» TEXT SECTION
────────
Assignment 3: Arrays

Prerequisites

• Read the notes of the third week: [Static Arrays and Dynamic Arrays]
• Finish the exercises of the third lab [Lab 2: Arrays, Function Overloading, & Recursion].

Objectives

• Revisiting namespaces, references, and pointers.
• Work with multiple files.
• Work with multiple applications.
• Realize the dependencies between files.

• Implement basic array operations:

  • print (traverse)
  • mean
  • variance
  • max
  • min
  • counters

• Work with biological data in array structures.

  • Analyze DNA
  • Return the complementary sequence of DNA
  • Count a specific base pair in DNA
  • Analyze ECG: mean, variance, max, and min.
• Compilation of multiple files.

Deadline

Thursday 26/3/2020 11:59pm PST.

Registration Link

• Go to the assignment page and git clone your own repository.
────────
» SUPPLIED MATERIAL
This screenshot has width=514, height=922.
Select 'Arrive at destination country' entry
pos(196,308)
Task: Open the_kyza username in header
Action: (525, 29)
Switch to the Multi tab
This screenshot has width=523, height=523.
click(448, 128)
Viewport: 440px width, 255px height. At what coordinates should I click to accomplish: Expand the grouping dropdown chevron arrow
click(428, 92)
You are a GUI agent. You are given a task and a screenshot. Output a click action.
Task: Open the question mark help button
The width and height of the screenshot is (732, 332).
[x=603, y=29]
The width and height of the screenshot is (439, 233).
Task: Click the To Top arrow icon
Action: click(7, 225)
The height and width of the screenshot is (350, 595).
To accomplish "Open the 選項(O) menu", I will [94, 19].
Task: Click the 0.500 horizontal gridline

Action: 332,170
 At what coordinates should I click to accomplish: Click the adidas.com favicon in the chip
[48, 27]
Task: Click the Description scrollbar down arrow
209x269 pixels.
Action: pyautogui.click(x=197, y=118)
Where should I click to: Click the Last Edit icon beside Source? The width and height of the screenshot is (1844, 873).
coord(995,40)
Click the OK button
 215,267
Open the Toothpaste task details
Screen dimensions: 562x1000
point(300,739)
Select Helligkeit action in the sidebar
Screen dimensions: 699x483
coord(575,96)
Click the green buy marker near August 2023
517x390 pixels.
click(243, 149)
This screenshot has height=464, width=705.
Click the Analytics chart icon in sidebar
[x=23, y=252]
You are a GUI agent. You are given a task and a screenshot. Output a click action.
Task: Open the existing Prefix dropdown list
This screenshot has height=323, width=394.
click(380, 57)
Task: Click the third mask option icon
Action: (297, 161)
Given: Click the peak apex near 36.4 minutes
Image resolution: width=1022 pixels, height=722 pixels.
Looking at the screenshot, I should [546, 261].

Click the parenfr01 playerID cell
────────
» INSTRUCTIONS TO FOLLOW
From the arrays assignment, return verbatim the part that begins with the words containing "Assignment 3: Arrays" and ends with "references, and pointers.".

» TASK RESPONSE
Assignment 3: Arrays

Prerequisites

• Read the notes of the third week: [Static Arrays and Dynamic Arrays]
• Finish the exercises of the third lab [Lab 2: Arrays, Function Overloading, & Recursion].

Objectives

• Revisiting namespaces, references, and pointers.